"Nous sommes optimistes sur l'avenir des relations entre les deux pays", a déclaré M. Salehi lors d'une conférence sur le "réveil islamique" dans le monde arabe, selon le site de la télévision d'Etat.
"La volonté des deux pays est de renforcer les relations bilatérales, mais il y a des restrictions du côté des responsables égyptiens", a-t-il ajouté.
Le Caire et Téhéran ont commencé à évoquer, après la chute le 11 février du régime du président Hosni Moubarak, la possibilité d'une reprise de leurs relations diplomatiques rompues en 1980 pour protester contre l'accord de paix israélo-égyptien de 1979.

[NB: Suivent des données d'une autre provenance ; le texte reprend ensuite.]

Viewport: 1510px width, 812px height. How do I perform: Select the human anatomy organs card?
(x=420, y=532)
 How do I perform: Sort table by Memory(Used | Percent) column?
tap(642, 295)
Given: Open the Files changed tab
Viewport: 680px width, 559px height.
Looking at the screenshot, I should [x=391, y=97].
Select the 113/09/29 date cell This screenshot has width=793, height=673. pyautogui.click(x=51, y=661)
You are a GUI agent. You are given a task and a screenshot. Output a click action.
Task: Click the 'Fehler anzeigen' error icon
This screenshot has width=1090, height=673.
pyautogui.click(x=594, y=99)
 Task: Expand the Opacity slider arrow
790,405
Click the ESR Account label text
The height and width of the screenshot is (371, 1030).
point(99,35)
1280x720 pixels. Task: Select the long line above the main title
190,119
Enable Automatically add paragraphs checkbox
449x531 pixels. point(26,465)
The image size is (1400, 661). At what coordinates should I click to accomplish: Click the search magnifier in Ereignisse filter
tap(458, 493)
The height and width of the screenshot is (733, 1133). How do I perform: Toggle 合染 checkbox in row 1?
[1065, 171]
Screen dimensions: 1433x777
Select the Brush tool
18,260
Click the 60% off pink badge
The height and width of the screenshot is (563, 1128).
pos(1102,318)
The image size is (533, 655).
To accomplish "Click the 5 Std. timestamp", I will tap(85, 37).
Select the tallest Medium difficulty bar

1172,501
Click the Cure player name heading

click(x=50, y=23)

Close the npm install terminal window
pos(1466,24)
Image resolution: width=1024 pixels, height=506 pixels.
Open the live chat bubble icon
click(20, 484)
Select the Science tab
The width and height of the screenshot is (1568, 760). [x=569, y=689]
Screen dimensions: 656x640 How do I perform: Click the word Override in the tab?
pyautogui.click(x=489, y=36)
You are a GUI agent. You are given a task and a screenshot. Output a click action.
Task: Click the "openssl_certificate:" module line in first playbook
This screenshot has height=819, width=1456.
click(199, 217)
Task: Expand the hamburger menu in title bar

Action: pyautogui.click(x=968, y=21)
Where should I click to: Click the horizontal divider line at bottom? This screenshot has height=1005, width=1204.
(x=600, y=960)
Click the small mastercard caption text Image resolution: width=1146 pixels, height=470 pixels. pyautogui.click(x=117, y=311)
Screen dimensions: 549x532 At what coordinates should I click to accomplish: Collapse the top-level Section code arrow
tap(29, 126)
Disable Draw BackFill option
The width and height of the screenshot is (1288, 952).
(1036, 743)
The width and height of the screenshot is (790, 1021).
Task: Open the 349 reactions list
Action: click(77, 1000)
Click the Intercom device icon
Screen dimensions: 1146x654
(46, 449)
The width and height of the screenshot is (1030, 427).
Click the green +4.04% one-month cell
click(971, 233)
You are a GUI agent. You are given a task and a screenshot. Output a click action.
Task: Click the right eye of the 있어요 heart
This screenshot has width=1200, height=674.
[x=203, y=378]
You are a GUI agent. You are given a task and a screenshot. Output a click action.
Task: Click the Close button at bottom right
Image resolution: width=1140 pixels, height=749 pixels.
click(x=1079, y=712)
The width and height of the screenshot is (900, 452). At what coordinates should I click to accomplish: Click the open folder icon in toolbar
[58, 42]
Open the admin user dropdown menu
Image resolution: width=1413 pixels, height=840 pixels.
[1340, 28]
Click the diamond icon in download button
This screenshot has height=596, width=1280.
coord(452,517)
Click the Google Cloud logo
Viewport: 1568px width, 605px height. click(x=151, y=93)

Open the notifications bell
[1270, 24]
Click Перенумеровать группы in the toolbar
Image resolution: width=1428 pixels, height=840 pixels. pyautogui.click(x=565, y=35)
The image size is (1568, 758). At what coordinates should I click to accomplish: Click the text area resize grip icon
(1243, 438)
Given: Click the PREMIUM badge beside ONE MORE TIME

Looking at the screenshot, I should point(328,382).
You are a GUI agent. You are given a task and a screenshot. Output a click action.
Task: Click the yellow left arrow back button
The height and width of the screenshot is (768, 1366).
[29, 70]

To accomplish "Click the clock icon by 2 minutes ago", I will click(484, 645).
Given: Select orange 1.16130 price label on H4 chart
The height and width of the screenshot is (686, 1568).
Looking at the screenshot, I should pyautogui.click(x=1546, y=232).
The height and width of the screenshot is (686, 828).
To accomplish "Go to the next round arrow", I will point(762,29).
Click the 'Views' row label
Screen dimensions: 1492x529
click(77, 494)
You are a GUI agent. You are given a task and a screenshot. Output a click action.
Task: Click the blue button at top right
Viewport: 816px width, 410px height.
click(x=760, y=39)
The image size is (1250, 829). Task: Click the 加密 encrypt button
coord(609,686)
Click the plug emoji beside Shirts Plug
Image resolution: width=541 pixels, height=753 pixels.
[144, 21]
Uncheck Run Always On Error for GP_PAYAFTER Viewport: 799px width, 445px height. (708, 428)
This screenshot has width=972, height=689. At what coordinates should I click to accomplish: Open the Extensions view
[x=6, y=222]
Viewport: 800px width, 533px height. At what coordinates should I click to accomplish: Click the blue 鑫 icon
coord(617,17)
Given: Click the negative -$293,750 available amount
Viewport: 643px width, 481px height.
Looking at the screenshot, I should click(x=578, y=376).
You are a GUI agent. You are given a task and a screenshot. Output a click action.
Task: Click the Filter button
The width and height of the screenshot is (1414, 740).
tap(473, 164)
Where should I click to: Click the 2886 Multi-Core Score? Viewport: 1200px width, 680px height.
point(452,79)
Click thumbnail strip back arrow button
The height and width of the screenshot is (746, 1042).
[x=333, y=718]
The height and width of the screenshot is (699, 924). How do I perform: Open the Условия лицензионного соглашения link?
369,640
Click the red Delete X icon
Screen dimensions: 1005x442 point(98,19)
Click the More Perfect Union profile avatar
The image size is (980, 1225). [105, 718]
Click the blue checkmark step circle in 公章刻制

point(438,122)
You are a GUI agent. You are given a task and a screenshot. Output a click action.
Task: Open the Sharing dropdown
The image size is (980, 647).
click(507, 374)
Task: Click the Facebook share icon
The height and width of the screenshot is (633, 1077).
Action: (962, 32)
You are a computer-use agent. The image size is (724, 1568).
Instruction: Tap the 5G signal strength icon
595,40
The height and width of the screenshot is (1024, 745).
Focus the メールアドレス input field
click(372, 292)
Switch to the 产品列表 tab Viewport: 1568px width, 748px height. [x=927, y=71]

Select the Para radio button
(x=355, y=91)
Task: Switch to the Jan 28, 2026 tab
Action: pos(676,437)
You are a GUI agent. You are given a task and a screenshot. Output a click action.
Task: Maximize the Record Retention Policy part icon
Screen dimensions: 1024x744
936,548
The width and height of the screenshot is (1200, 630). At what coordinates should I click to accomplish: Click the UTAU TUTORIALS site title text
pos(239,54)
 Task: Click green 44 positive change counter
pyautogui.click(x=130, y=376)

Le ministre égyptien des Affaires étrangères Nabil al-Arabi a toutefois déclaré le 25 mai, après avoir rencontré M. Salehi en Indonésie, que la décision serait soumise Parlement, actuellement dissout en attendant des élections prévues en septembre.
"Nous espérons que dans les prochains mois, après les élections législatives en Egypte, les conditions seront plus propices à un renforcement des relations entre Téhéran et Le Caire", a déclaré M. Salehi.
"Cela peut intervenir plus rapidement si les restrictions sont levées (...) Le renforcement de nos relations aidera la paix et la stabilité régionales", a-t-il ajouté.
Ces déclarations interviennent au lendemain de l'expulsion par l'Egypte d'un diplomate de la section d'intérêts iranienne au Caire soupçonné d'espionnage, et qui est rentré en Iran.
M. Salehi avait affirmé lundi que cette affaire était un "malentendu qui a été réglé".
Une cinquantaine d'"intellectuels, responsables religieux et jeunes révolutionnaires égyptiens", selon l'agence Isna, sont par ailleurs arrivés lundi soir à Téhéran, à l'invitation de l'Iran.
Ils participent à cette "conférence internationale sur le réveil islamique" réunissant des intellectuels d'une vingtaine de pays musulmans.